The world’s biggest oil company is investing billions of dollars in gas production. It’s priority is to meet rising demand within Saudi Arabia and then convert what’s left over into blue hydrogen, a fuel seen as important for the energy transition because the carbon emitted when it’s made is meant to be captured.
Yet existing technology means blue hydrogen could cost the equivalent of around $250 a barrel of oil, Aramco’s chief executive officer said on Tuesday.
“It is very difficult to identify any off-take agreement in Europe” for blue hydrogen, Amin Nasser said on a call with analysts on Tuesday. “Even the customers in Japan and Korea are waiting for government incentives. Until they get these incentives, it’ll be costly for them to pursue that blue hydrogen.”

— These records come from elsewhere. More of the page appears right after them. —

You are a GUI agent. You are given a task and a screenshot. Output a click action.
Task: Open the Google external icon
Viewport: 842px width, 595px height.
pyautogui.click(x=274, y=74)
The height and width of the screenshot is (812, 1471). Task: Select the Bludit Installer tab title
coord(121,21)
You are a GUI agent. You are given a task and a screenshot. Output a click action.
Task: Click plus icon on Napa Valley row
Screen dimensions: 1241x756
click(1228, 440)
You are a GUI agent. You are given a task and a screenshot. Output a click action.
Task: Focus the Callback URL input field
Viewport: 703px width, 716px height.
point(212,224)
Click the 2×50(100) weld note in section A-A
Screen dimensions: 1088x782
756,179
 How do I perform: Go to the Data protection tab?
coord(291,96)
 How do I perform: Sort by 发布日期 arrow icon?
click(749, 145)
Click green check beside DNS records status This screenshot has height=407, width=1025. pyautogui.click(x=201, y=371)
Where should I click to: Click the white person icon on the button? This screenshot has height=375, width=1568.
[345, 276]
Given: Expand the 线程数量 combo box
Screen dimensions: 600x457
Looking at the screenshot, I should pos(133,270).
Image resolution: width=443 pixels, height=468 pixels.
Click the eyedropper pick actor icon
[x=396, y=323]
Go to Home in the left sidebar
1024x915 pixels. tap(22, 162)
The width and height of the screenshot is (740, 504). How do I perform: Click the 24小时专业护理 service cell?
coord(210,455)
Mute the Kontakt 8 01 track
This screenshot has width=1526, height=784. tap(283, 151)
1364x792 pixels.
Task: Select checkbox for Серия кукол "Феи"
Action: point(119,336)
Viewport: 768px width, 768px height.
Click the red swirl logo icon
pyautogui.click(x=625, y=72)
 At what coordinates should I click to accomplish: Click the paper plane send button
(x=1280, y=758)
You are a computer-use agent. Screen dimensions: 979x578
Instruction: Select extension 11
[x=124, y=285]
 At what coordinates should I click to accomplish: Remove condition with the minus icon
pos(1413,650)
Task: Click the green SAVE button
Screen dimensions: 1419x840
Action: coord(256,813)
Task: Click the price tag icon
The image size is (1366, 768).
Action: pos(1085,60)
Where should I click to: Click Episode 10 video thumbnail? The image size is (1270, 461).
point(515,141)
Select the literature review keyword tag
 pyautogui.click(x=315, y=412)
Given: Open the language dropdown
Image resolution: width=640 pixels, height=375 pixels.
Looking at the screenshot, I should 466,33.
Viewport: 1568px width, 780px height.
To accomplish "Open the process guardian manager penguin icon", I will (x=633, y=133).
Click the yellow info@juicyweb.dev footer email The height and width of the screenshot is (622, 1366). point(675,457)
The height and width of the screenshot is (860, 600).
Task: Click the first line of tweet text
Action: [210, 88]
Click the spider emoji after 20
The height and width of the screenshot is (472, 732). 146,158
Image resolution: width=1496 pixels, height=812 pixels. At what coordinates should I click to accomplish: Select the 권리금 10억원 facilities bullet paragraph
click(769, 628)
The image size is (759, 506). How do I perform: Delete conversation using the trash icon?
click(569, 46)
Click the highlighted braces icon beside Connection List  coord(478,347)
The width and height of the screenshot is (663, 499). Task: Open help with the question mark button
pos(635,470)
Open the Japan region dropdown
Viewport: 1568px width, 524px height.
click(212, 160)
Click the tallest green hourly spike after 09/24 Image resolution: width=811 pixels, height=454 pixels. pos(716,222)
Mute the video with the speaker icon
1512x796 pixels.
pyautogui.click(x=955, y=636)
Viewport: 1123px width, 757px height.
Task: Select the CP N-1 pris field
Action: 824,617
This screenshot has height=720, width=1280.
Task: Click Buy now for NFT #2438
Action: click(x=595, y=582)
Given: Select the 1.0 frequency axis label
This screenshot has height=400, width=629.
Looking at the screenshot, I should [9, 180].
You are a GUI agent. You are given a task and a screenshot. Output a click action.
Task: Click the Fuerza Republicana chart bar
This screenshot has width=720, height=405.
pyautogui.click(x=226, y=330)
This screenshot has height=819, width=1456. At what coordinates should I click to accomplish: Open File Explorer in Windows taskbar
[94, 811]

The company won’t make a final investment decision to build hydrogen export facilities without first signing supply deals, he said. It’s so far sent test shipments in the form of ammonia to South Korea and Japan.
“This is a very expensive program,” Nasser said. “It’s a lot of capital and you need customers. So we will not sanction a project without securing an off-take agreement.”
The kingdom has some of the world’s biggest gas reserves but barely exploited them in the past. Demand for gas has boomed recently, especially since Russia invaded Ukraine and cut supplies to Europe in retaliation against sanctions.
Much of Saudi Arabia’s additional gas will come from Jafurah, one of the world’s largest untapped fields. It aims to spend tens of billions of dollars developing it and has started discussions with investors in midstream projects such as pipelines, said Nasser.
Sinopec and TotalEnergies SE are among companies considering investing in those projects, Bloomberg reported this month.
Nasser spoke shortly after Aramco reported a net profit of $31.9 billion for the first quarter and announced a plan to increase its $76 billion annual dividend.
It had decided to prioritize blue hydrogen because it’s seen as a cleaner fuel than LNG, Nasser said.
Still, even if Aramco doesn’t export LNG from Saudi Arabia, it’s keen on investing in foreign terminals, including in the US and Australia.
“We have started discussions with our partners globally on LNG opportunities,” he said, confirming a Bloomberg report from March.